Steelmakers in Asia may be forced to pay as much as 33 percent more for hard coking coal after the worst floods in 50 years in Australia’s Queensland state disrupted output from the world’s biggest shipper of the fuel.
Prices may increase to between $270 and $300 a metric ton, analysts from Macquarie Group Ltd., Morgan Stanley and Daiwa Capital Markets said. Mills agreed to pay $225 a ton for the three months starting Jan. 1, Bank of America Merrill Lynch analysts said last month.
“Queensland accounts for the majority of the premium hard coking coal supply on a global seaborne basis,” Alex Tonks, a commodity strategist at Bank of America Merrill Lynch in Sydney, said by telephone. “A lot of operations have been impacted. It certainly looks pretty bad at this stage.”

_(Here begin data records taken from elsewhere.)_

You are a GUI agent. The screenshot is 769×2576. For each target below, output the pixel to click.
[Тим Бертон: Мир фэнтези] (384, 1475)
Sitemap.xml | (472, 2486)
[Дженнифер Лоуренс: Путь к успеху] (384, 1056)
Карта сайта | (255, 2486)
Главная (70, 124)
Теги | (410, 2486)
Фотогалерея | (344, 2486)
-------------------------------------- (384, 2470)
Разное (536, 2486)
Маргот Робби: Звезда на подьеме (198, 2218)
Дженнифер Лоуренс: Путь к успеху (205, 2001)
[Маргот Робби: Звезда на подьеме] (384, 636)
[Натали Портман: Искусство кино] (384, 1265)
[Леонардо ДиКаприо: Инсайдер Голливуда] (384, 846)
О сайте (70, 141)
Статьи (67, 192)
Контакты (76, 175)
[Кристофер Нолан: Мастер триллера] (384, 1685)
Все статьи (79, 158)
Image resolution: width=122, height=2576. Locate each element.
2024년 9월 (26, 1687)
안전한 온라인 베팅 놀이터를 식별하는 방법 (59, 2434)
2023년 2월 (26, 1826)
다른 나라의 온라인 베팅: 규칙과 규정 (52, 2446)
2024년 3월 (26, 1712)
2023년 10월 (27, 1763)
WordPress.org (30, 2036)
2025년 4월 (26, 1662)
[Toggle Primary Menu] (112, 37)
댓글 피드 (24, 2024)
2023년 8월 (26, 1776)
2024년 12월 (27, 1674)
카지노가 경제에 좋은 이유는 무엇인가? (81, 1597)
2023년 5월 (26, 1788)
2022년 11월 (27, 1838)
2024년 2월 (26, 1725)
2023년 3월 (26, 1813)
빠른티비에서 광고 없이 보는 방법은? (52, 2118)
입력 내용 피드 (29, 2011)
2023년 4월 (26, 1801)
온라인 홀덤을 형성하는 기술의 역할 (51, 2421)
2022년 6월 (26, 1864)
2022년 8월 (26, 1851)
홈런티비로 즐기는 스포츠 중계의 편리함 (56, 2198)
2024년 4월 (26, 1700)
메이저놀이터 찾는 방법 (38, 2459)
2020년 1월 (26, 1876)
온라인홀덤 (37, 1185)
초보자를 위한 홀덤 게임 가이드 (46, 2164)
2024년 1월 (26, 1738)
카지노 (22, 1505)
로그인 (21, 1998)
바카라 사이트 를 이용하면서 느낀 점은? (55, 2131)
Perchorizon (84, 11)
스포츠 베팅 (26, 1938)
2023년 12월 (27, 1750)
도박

Rain in the Australian state has inundated an area the size of France and Germany, prompting BHP Billiton Ltd. and Rio Tinto Group to declare force majeure, a legal clause that allows mines to miss deliveries. About 37 percent of the world’s traded coking coal is affected, according to Macquarie. Queensland floods in 2008 left steel producers, including Japan’s Nippon Steel Corp. and JFE Holdings Inc., with a threefold increase in annual contract prices to about $300 a ton.
Australian free-on-board prices may climb to $270 a ton for three-month contracts starting April 1 as the floods threaten to take as much as 10 million tons of metallurgical coal out of the market, said Colin Hamilton, a London-based Macquarie analyst.
$300 A TON
Morgan Stanley said coking coal prices may surge to $292.50, and Daiwa Capital analyst David Brennan said they may jump to $300.
Free on board is a term indicating that delivery at the seller’s expense is included in the invoice price.